#### TASK GOAL
Set each line of the data down exactly, please.
*** Begin section ***
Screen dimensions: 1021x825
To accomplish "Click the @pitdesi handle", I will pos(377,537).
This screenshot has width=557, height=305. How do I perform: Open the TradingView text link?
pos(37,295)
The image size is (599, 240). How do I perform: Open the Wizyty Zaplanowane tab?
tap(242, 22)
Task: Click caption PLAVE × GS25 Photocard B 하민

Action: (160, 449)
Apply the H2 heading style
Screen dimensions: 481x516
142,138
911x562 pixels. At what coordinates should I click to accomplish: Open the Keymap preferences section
*** End section ***
#### ANSWER
Screen dimensions: 1021x825
To accomplish "Click the @pitdesi handle", I will pos(377,537).
This screenshot has width=557, height=305. How do I perform: Open the TradingView text link?
pos(37,295)
The image size is (599, 240). How do I perform: Open the Wizyty Zaplanowane tab?
tap(242, 22)
Task: Click caption PLAVE × GS25 Photocard B 하민

Action: (160, 449)
Apply the H2 heading style
Screen dimensions: 481x516
142,138
911x562 pixels. At what coordinates should I click to accomplish: Open the Keymap preferences section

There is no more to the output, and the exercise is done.